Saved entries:
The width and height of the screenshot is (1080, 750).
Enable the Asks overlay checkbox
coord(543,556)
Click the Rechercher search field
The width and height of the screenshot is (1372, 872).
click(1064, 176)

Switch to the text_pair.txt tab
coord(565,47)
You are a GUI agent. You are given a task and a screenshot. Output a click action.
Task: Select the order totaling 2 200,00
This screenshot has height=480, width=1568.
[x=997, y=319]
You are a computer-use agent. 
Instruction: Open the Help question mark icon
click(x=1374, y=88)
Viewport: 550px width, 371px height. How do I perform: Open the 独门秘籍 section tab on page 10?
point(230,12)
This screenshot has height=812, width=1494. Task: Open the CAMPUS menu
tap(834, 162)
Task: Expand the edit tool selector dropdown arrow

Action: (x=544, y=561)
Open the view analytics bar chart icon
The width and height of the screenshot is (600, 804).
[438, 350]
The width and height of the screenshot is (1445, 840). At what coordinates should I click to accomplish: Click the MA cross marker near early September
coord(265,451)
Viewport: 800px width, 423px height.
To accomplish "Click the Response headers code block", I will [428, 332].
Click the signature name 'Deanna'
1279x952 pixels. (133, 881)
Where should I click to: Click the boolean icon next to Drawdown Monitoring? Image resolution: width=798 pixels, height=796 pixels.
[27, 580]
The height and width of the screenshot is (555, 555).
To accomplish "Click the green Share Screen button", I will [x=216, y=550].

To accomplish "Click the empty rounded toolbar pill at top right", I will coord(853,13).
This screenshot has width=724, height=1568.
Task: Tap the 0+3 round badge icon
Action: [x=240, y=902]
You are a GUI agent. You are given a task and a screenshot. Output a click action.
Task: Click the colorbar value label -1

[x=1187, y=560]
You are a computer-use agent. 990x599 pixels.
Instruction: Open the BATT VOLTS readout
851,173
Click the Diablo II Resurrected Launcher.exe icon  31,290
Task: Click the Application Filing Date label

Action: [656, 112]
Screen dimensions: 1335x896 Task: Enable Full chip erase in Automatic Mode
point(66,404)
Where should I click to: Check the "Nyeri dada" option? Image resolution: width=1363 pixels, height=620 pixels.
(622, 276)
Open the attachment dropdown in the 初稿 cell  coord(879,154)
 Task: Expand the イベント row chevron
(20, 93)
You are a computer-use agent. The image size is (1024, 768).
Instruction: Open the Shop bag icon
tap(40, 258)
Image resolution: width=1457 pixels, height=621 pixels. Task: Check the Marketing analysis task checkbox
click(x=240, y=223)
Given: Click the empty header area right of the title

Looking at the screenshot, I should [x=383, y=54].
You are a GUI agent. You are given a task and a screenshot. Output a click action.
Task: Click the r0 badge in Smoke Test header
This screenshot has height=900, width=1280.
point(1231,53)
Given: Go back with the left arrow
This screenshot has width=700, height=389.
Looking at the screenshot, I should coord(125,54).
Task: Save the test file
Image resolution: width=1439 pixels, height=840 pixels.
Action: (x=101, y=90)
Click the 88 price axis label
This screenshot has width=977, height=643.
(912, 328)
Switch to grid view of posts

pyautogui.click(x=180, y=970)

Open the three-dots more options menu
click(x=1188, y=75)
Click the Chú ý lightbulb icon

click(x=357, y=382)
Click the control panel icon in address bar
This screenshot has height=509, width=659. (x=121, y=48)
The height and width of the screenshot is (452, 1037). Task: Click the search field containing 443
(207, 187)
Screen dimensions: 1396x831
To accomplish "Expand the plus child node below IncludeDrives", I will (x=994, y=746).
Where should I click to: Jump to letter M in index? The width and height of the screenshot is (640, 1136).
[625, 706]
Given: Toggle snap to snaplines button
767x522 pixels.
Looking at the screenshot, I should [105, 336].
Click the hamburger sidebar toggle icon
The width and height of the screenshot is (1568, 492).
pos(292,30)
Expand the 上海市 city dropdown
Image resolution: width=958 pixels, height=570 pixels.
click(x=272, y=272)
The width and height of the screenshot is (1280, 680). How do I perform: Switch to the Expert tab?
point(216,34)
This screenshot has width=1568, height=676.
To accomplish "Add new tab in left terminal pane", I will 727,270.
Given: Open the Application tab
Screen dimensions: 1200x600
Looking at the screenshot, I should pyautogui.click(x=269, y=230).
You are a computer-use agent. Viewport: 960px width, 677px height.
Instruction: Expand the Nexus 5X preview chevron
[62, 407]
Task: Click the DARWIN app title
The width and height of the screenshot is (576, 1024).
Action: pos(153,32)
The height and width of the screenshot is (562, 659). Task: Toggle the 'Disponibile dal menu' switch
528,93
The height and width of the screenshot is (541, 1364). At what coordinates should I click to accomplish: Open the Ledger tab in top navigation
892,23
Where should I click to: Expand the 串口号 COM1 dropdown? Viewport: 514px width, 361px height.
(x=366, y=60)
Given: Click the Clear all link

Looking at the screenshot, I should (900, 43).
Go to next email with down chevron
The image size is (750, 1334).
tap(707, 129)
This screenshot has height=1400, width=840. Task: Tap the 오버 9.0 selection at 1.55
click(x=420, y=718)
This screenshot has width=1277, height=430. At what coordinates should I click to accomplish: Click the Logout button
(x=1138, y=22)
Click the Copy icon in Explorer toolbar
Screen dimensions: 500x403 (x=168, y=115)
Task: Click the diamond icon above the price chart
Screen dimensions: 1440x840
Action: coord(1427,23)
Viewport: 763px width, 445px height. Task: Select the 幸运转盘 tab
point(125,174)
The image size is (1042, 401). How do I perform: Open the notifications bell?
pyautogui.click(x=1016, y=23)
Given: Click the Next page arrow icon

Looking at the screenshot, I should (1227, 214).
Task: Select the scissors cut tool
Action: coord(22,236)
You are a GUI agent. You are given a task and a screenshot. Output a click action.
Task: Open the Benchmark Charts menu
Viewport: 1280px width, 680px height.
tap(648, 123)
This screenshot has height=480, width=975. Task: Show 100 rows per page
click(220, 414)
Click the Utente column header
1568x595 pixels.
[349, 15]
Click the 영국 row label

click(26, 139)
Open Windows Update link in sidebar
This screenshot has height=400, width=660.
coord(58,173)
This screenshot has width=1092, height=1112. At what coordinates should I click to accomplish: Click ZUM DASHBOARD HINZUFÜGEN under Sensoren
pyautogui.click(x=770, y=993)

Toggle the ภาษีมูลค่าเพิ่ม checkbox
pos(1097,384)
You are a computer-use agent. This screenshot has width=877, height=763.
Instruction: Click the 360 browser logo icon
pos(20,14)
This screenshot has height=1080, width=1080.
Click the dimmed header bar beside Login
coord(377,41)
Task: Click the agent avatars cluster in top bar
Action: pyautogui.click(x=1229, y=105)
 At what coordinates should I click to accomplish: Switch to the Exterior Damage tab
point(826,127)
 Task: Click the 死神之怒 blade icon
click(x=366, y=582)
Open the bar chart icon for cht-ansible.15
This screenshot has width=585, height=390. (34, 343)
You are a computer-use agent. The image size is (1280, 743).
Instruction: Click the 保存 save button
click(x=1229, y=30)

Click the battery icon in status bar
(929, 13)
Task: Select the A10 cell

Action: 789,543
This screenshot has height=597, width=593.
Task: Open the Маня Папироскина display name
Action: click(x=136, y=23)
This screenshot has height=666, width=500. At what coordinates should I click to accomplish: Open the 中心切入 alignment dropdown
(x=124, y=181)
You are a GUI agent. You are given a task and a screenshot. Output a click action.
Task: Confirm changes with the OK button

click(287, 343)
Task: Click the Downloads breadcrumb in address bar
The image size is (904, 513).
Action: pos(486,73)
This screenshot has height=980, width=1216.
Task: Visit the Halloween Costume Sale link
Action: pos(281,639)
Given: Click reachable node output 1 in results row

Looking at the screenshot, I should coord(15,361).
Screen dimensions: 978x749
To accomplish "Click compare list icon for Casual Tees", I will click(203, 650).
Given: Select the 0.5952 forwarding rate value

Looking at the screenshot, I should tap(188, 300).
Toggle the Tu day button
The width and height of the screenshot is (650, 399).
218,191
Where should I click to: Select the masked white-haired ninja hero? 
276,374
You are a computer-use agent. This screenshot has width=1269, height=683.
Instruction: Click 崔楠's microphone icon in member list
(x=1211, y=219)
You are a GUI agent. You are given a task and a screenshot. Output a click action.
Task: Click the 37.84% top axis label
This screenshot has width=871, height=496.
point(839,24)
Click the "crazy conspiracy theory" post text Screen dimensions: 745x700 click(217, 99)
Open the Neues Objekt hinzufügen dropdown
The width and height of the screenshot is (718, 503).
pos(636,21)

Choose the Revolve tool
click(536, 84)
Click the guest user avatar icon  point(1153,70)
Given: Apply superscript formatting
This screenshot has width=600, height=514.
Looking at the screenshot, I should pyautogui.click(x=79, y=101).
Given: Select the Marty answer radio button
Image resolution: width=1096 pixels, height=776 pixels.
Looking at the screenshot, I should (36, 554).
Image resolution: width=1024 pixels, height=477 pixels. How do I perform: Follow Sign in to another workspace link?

To do — Pull out each line of the records holding the string "computer".

Task output —
You are a computer-use agent. 
You are a computer-use agent. 990x599 pixels.
You are a computer-use agent. The image size is (1024, 768).
You are a computer-use agent. Viewport: 960px width, 677px height.
You are a computer-use agent. This screenshot has width=877, height=763.
You are a computer-use agent. The image size is (1280, 743).
You are a computer-use agent. This screenshot has width=1269, height=683.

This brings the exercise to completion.